Look, it’s Christmas (again!) – yes, yes, Merry Christmas and all that! – but you’ve just found out Aunt Judy’s all alone again today – just like last year! – and she’d really like to see you and the kids again. Sure it’s a pain in the ass, but she still has the first dollar she ever earned so it can’t hurt to spend another few minutes with her – after all, she’s not going to live forever (although it’s starting to seem that way) and she’s got to leave that money to someone…!
Dare you drop by without a gift?
No sir! What to do, what to do?
Jons Grocery stores to the rescue! Not open today (Why, it’s Christmas, after all!), but since when did that ever stop you (and that brick you carry in the trunk)?
Around the corner from the produce section (you may have to feel your way a bit what with the lights off and all), on a display made of their own shipping cartons, you’ll find these seasonal delights:
What could be more Christmas-y than chestnuts?
You’ll just need one pack, but take two to be safe. They’re 4 for $5, but go ahead and leave a $20 bill on one of the checkouts on your way out – after all, it is the season of giving and your generosity will pay off in spades in just a little while.
Once at Aunt Judy’s, grab a few of her Good Housekeepings and Family Circles, set them ablaze in her candy dish on the coffee table, and voila, you’ve got the requisite open fire that goes famously with your present! Brother, you’re all set!
Good heavens! What’s this on the back of the package?
…And Aunt Judy, she’s…what is she now, 87…? 88…? Yeah, there’s no way those choppers are going to be able to negotiate these holiday treats. They’re going down her gullet whole! At least part-way!
So here’s what you do: While you and the missus are roasting them with Aunt J., send whichever of the kids took the CPR class (with the unit on the Heimlich maneuver) out of the room. In fact, send em all – Barney & Ben, Janice & Jen – out back with a monkey wrench and have them turn off the water to the house.
This way there’s no pesky glasses of water available for a frantic attempt to clear the esophagus, no okay-everyone-let’s-get-our-story-straight (kids are terrible at this!), and best of all, no worries about the pipes freezing up over the next few months since the place will be empty at least until spring when everything goes through probate and you can unload this dilapidated dog of a charming 2 bedroom, 1-1/2 bath charming mid-century fixer-upper that smells from spoiled cottage cheese and old lady. (Or is that redundant?)
Note: Today’s entry was perhaps a bit darker than the season warrants for you see I’ve been watching a lot of “Alfred Hitchcock Presents” there on the ol’ Netflix lately. So let’s presume that after the merry little scenario described above plays out, Hitch (or in this case, me – our profiles are quite similar, especially with all this holiday binging) comes back to tie things up and announce you all got caught and went to the electric chair (including little Janice & Jen), even though we all know he’s (rather, I’m) only saying that because the network and his sponsors (or my attorney) are making him. Or me.
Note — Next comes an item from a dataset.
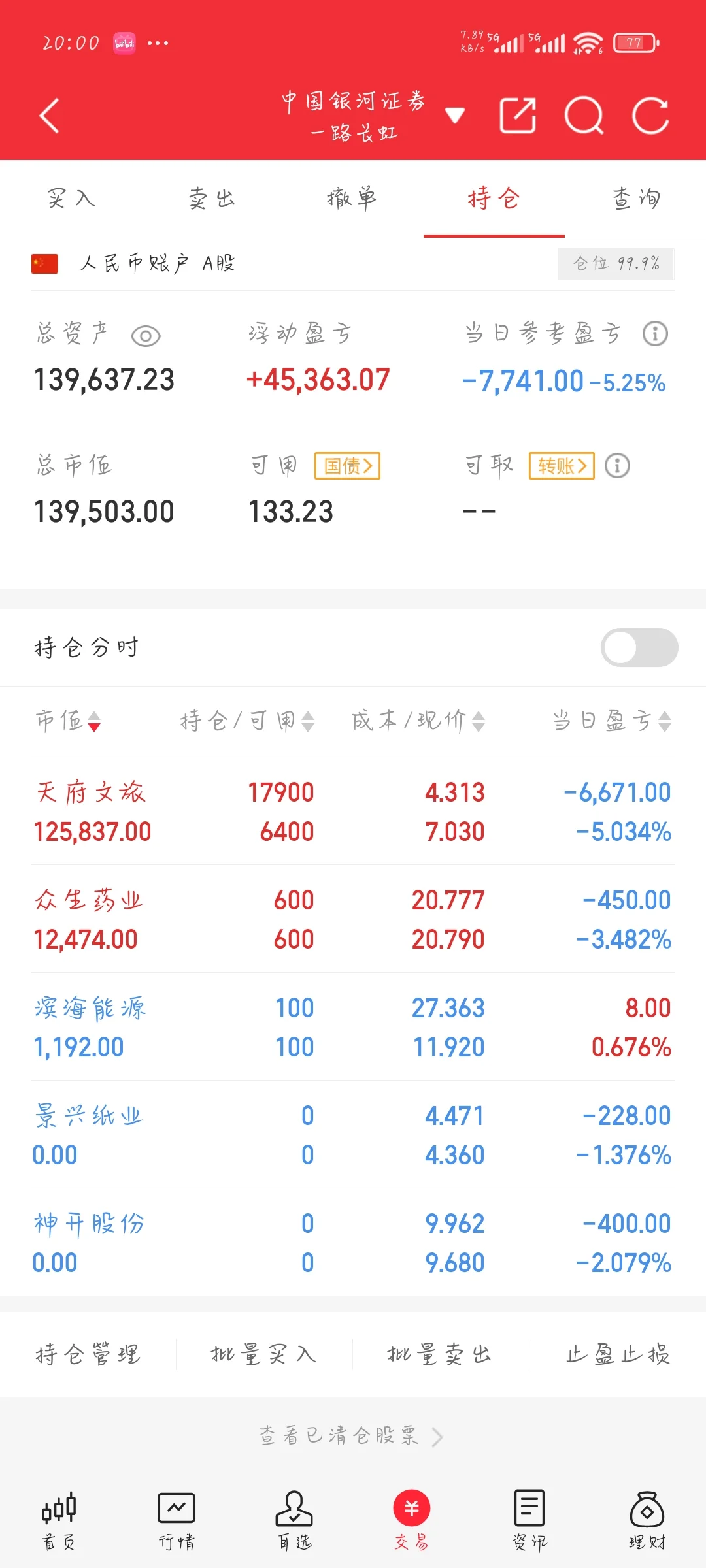The height and width of the screenshot is (1568, 706).
Task: Hide total assets with eye icon
Action: point(145,336)
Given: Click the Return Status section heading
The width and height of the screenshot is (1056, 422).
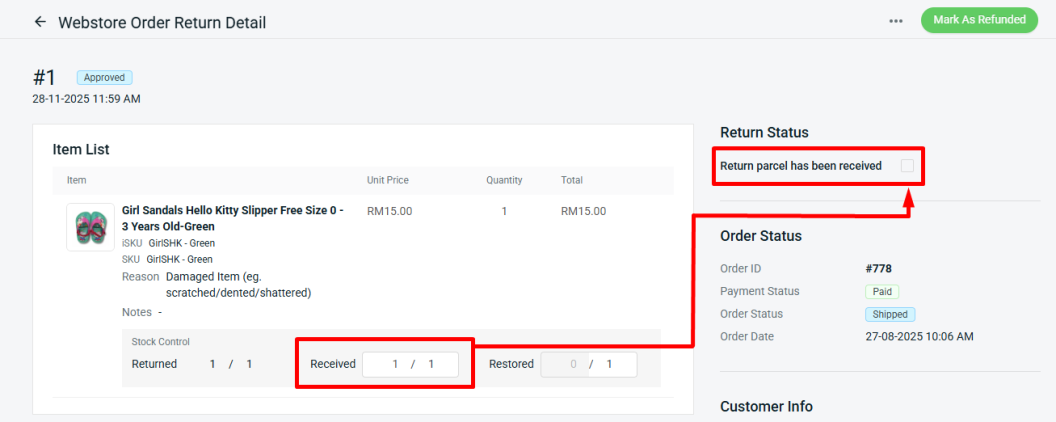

Feel better now? Good night.
LIKE YOU, I have no ethical problem shopping at Walmart. As long as they keep me distracted by low prices, really, how am I supposed to worry about anything else?
Well, let me tell you, brother, I was jarred right back into reality- right back into reality! – the other day when I saw a display of these on an endcap (industry term):
So for five dollars American, you can get a little Walmart shopping basket filled with toy groceries. And who wouldn’t want such an item? No one, that’s who! Look at it, it’s adorable!
Sounds good, huh? You’d like one, right?
Not so fast, pal!
Here’s the thing: This particular location – West Hills Walmart, at 6433 Fallbrook Avenue – famously (or should I say infamously) has no actual, regular-sized baskets in the store! None! Zero! Not! A! One!
You get that? The actual item on which this toy is based is not available for customer use in the very store where these are sold!
If that’s not irony, well… Well, let’s just consider it irony because it’s late and I don’t have the time to look up whatever term might better describe this phenomenon. If such a term exists.
The idea behind West Hills Walmart intentionally not offering baskets is so that, presumably, customers will instead just grab a shopping cart – a vessel much larger, and in turn with a much larger capacity than a standard hand-held basket – and then they’ll fill that up with all those great Walmart values!
Which actually came in handy, because I got one of these babies for each of you.
Look under your seats!
I got one for you, and I got one for you, and for you, and for you and you and you! Yep, you got it – it’s the annual Ted’s Favorite Things post! You came to the blog on the right day, gang!